### [Document extract]
Note: This article is based on a lecture I gave on Thursday, August 8, 2013, to the Public Policy Lawyering class (LAW 760) at the Liberty University School of Law.
Ken Blackwell, a prominent practitioner and opinion-shaper in politics and policy, visiting professor of law at Liberty University, and one of the few men I've met who, in my opinion, is deserving of the label "statesman", speaks of politics as the art of "controlling the narrative".
One of the most persistent, compelling and controversial narratives of modern American politics, specifically among the liberal orthodoxy, is that, despite the gains of the civil rights era, America is still an inherently racist nation.
The summer of 2013 has been particularly fruitful to those who subscribe to that narrative. Consider these recent events:
- Fisher vs. University of Texas – This Supreme Court decision ruled that colleges and universities, in pursuing the legitimate aim of diversity, must demonstrate that the consideration of race is necessary to the achievement of that goal. Some observers view the "strict scrutiny" requirement for the use of race in achieving diversity as a hindrance to affirmative action in college admissions.
- Shelby County v. Holder – This Supreme Court decision declared unconstitutional Section 4(b) of the Voting Rights Act. This section established a coverage formula for determining which voting jurisdictions required "preclearance" from the federal government before enacting changes to voting laws and practices. The formula was declared unconstitutional because it was based on data over 40 years old, and was therefore not reflective of current needs. While the Court left open the possibility of legislative remedy through a modernized formula, opponents of the decision viewed it as essentially gutting the Voting Rights Act, one of the signature pieces of legislation from the civil rights era.

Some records
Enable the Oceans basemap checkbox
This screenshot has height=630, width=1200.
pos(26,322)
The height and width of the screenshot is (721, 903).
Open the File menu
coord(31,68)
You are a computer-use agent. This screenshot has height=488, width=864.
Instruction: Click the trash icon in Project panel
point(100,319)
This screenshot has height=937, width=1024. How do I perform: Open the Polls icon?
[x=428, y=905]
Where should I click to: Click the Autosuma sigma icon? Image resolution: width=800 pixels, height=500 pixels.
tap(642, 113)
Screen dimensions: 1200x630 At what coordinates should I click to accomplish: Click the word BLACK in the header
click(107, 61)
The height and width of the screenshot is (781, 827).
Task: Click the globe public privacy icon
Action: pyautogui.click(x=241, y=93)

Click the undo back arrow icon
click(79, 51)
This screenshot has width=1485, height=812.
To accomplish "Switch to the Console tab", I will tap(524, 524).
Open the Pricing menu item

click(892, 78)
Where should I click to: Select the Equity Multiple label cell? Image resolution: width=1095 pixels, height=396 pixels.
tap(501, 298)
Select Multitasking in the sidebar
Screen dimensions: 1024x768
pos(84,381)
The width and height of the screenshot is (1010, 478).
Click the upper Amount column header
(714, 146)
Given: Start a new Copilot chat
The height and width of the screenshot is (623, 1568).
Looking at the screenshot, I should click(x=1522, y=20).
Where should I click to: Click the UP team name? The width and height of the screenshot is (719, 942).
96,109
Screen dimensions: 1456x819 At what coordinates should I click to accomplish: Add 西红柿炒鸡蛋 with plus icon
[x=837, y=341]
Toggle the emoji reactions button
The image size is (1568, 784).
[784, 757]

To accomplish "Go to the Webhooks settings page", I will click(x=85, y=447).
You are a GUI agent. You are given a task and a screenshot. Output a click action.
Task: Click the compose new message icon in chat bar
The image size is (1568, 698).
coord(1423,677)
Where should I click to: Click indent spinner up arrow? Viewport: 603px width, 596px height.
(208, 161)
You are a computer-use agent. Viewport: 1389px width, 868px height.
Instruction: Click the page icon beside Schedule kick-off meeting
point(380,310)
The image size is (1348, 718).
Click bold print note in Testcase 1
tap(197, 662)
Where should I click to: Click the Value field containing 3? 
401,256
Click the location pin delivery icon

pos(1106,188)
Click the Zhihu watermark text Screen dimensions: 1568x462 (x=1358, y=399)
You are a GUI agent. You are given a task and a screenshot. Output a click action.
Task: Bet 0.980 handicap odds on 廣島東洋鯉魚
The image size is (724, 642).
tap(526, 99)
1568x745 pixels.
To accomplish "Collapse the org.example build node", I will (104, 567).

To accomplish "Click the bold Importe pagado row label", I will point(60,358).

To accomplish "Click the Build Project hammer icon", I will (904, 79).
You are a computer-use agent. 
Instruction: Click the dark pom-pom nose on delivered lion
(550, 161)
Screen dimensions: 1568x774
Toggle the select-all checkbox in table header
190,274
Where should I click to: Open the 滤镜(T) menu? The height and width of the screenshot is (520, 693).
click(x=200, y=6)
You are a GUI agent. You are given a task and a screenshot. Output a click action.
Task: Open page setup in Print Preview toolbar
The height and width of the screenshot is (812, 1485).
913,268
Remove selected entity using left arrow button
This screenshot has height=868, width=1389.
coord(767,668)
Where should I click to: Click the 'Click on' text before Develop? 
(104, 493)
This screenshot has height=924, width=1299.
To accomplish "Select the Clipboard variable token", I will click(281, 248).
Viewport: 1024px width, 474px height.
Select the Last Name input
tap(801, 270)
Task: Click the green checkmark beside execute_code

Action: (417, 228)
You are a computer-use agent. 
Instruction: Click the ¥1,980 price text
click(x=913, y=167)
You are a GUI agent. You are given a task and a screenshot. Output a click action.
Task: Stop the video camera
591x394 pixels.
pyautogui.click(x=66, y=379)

### [Set of tasks]
(a) Summarize the article on race and the American political narrative in two sentences.
(b) Express the records as a JSON list of strings, one per line and without blank lines, beginning at the line that contains "Where should I click to: Click the Autosuma" and stopping after the line that contains "tap(642, 113)".

### [Task-by-task outputs]
(a) The article, based on an August 2013 lecture to a law school class, cites Ken Blackwell's description of politics as "controlling the narrative." It identifies a persistent narrative that America remains inherently racist despite civil rights gains and calls the summer of 2013 fruitful for that narrative, citing the Supreme Court decisions in Fisher v. University of Texas and Shelby County v. Holder.

(b)
[
  "Where should I click to: Click the Autosuma sigma icon? Image resolution: width=800 pixels, height=500 pixels.",
  "tap(642, 113)"
]